Campo Baharka, a 5 km de Erbil, recebe deslocados internos do país, após a conquista de vastas áreas do território pelo Estado Islâmico. Foto: Emma Beals/IRIN
As complexidades e complicações que cercam o sofrimento dos civis no Iraque permanecem “enormes” em meio ao lento progresso político e a violência em curso em todo o país, advertiu nesta quinta-feira (14) um alto funcionário das Nações Unidas à comunidade internacional para apoiar os esforços dos Estados do Golfo que visam à estabilidade e à paz.
“O Iraque é neste momento incapaz de lidar sozinho com os desafios da crise de segurança e humanitária e de estabilização e reabilitação dos esforços”, disse o representante especial da ONU para o Iraque, Jan Kubiš, ao Conselho de Segurança. “Infelizmente, embora crítico, o apoio contínuo e amplo é urgente para o Iraque; a resposta da comunidade internacional é insuficiente, como se a existência de outras crises antigas e novas fossem suficientes para justificar uma atenção minguante para a situação do Iraque e seu povo.”
Ofuscado por outros conflitos regionais, que têm distraído a comunidade internacional, o confronto no Iraque continua a arder à medida que as forças governamentais iraquianas se chocam com militantes alinhados com o Estado Islâmico do Iraque e do Levante (ISIL), em batalhas sobre o território do país.
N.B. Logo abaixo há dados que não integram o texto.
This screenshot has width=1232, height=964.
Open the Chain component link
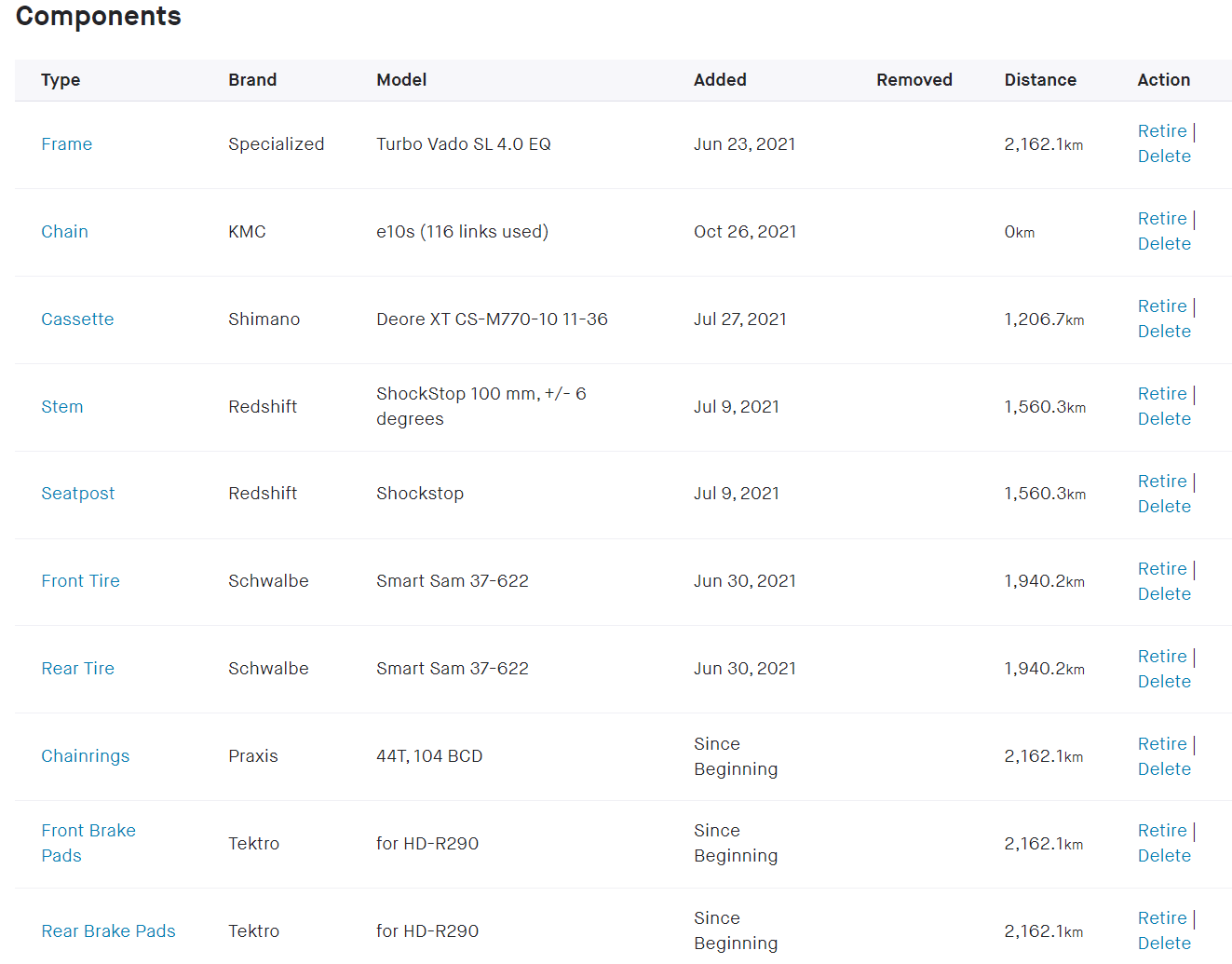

Kubiš explicou que vastas áreas do Iraque e milhões de iraquianos permanecem sob controle e influência do ISIL, sujeitos à ideologia radical do grupo extremista, assim como “horrendos crimes e violações dos direitos humanos”.
“É importante que os combatentes e as autoridades locais estejam devidamente habilitados a assumir a sua cota de responsabilidade para libertar-se do ISIL e recuperar e governar suas áreas”, disse Kubiš . “Tudo isso, e especialmente os suprimentos e assistência militares, devem ser coordenadas e sancionadas pelas respectivas autoridades do Estado”.